───── PROVIDED DATA

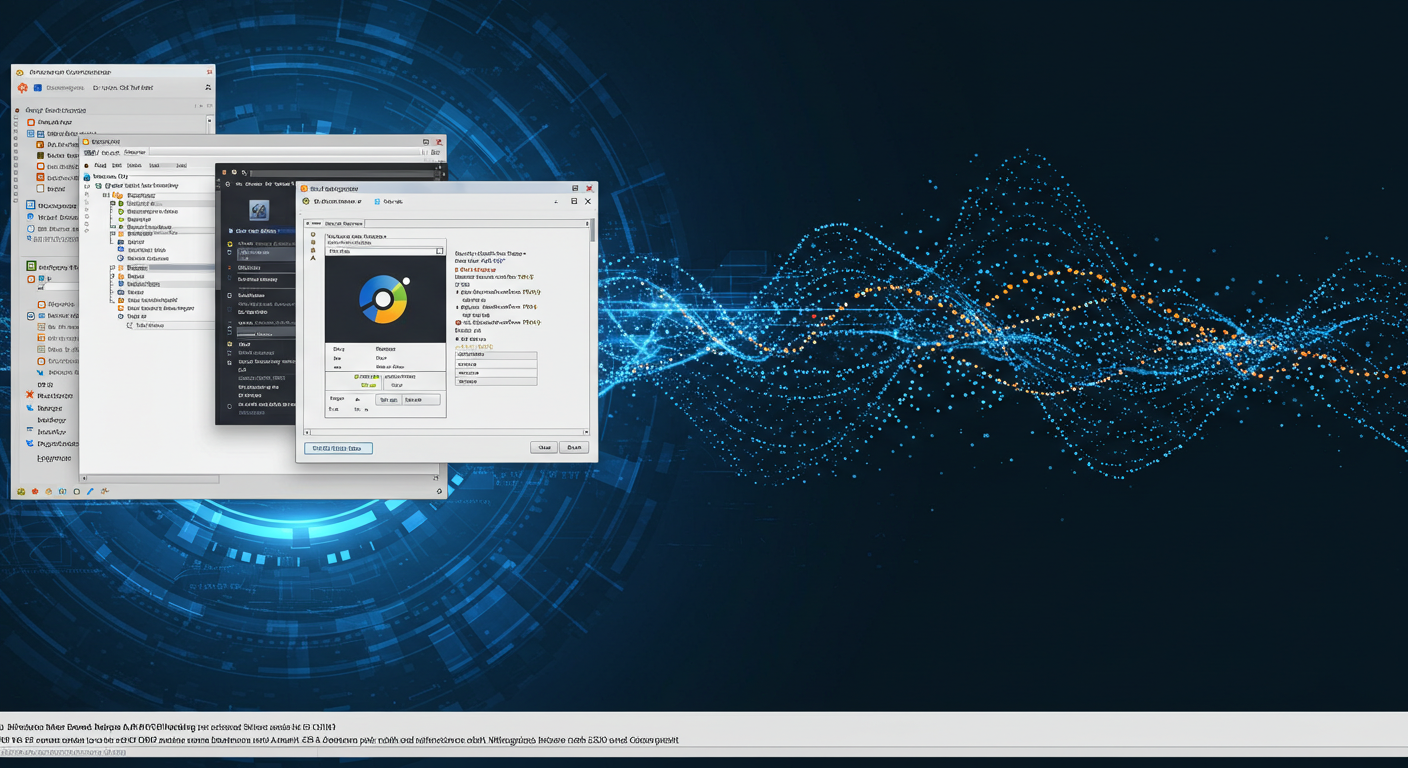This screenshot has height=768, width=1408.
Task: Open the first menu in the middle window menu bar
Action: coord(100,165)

──────────
───── PROVIDED DATA

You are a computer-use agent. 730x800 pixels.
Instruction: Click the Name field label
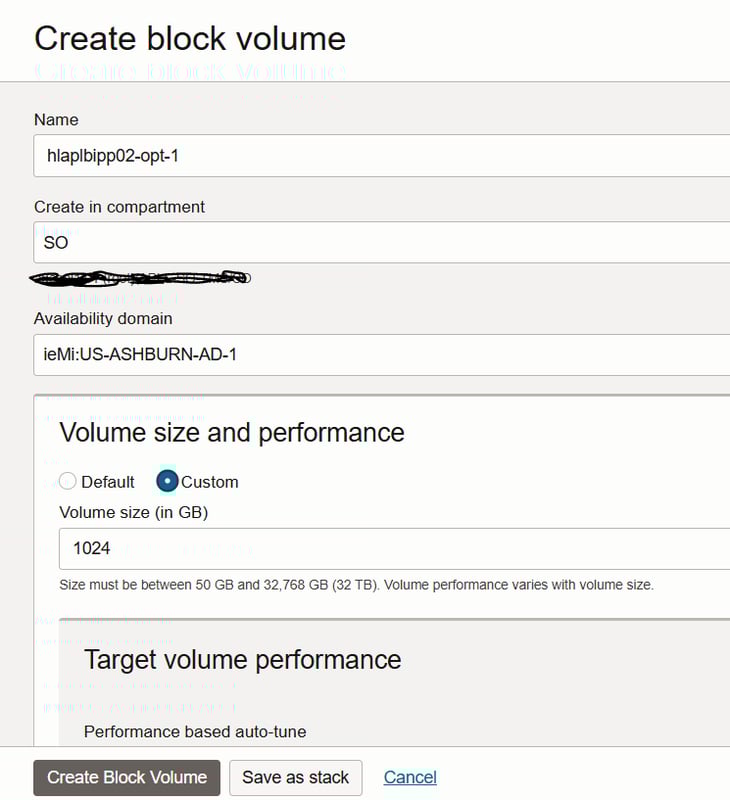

──────────

**WORK INSTRUCTIONS:** Of the lines above, extract only those from the line with "You are a computer-use agent. 730x800 pixels." to the line with "Instruction: Click the Name field label", both included, exactly as written.

**ANSWER BELOW:**
You are a computer-use agent. 730x800 pixels.
Instruction: Click the Name field label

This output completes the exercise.